The system uses jet impingement cooling, which means that water makes direct contact with the back of the chip via micro-channels in the heatsink, according to research papers by the IBM and ETH scientists involved in the Aquasar project. "This method incurs neither the thermal resistance overhead of a base plate, nor the overhead and reliability problem of thermal interface materials, and thus is promising for removing highest-power densities," according to one paper.

Pipelines from the individual blades link to the server rack's waterpipe network, which in turn is connected to the main water transportation network. Aquasar will need about 10 litres of water for cooling, pumped at some 30 litres per minute, IBM said.

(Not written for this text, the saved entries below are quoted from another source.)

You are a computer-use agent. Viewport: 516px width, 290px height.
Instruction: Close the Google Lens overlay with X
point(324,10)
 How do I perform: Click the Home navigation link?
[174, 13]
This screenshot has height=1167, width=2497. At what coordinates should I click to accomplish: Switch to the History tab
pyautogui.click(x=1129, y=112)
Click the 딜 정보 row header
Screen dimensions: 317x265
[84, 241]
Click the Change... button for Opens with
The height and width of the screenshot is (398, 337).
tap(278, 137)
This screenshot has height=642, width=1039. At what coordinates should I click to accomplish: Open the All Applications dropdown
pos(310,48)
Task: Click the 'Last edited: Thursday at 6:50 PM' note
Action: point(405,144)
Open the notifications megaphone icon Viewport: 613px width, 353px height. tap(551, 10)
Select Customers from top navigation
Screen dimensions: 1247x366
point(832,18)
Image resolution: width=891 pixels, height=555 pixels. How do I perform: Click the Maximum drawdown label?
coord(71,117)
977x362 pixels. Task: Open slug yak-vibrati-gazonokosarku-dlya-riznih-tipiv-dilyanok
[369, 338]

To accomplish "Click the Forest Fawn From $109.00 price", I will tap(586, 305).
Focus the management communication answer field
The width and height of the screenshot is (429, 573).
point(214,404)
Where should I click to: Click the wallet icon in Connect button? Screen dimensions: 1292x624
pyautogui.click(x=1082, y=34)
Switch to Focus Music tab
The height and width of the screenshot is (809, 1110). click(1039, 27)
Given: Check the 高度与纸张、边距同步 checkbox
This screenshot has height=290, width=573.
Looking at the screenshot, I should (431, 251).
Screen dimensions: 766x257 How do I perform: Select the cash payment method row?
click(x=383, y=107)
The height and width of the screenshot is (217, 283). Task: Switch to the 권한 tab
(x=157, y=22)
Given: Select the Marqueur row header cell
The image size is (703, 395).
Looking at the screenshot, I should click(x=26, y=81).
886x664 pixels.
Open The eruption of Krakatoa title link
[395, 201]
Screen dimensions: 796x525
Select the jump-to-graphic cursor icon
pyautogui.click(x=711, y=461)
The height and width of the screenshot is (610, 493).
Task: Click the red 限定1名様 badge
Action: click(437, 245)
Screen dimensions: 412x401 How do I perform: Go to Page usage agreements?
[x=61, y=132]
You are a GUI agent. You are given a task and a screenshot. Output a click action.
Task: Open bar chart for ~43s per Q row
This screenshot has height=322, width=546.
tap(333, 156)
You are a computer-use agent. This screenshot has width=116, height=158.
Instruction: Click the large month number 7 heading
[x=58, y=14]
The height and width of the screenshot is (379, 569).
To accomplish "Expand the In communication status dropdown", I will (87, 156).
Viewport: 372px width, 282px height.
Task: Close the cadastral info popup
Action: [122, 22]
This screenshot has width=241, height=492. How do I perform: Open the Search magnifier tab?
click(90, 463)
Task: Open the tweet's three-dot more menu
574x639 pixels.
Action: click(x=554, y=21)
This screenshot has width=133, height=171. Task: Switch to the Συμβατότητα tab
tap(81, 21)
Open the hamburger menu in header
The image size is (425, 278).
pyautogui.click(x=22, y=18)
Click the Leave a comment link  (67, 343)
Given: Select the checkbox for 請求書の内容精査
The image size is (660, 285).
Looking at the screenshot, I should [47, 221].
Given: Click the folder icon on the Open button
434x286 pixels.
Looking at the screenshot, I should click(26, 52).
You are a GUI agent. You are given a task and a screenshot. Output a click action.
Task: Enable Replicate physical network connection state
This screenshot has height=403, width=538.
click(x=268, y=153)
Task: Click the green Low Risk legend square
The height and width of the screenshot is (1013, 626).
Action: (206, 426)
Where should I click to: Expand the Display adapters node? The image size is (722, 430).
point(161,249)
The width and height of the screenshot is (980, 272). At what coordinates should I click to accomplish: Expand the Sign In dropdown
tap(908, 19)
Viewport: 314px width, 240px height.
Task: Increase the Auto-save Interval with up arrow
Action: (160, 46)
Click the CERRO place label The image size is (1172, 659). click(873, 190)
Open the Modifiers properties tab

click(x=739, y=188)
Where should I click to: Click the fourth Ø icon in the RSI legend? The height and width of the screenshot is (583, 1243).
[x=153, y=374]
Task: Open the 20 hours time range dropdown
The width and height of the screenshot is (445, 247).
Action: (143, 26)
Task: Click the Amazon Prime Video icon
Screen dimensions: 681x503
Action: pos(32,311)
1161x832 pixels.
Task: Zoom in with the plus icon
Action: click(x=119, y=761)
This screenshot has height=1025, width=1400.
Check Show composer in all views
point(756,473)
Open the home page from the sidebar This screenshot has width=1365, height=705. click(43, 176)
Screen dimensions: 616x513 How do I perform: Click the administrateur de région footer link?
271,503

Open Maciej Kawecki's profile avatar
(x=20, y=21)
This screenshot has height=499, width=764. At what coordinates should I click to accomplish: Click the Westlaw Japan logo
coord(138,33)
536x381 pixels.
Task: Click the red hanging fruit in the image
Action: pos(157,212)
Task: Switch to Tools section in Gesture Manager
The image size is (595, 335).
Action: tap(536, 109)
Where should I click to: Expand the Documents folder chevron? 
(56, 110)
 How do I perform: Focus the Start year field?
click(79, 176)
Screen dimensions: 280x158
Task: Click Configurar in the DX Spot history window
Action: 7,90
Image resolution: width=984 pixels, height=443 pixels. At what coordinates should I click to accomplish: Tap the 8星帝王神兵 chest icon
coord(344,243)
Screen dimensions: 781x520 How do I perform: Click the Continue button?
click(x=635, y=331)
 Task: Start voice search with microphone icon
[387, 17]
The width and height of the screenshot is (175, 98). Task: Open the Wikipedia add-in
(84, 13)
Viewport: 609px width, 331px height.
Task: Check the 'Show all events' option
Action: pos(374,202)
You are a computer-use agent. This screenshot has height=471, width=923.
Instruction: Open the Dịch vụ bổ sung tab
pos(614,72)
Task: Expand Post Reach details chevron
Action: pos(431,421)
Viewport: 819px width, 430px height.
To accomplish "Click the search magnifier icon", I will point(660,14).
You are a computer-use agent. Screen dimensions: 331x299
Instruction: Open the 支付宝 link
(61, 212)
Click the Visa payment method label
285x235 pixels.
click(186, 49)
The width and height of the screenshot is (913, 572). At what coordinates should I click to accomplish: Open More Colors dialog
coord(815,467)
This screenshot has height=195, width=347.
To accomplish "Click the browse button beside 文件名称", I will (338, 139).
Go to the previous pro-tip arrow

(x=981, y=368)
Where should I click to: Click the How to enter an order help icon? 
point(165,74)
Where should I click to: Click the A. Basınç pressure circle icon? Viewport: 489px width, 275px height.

The cooling system is a closed circuit: the water is heated by the chips and cooled to the required temperature as it passes through a passive heat exchanger, delivering the removed heat directly to the heating system of the university.

Aquasar will be used by the computer science department at ETH Zurich for multiscale flow simulations related to nanotechnology and fluid dynamics. Researchers plan to show that solving scientific problems efficiently can be performed in an energy-efficient manner.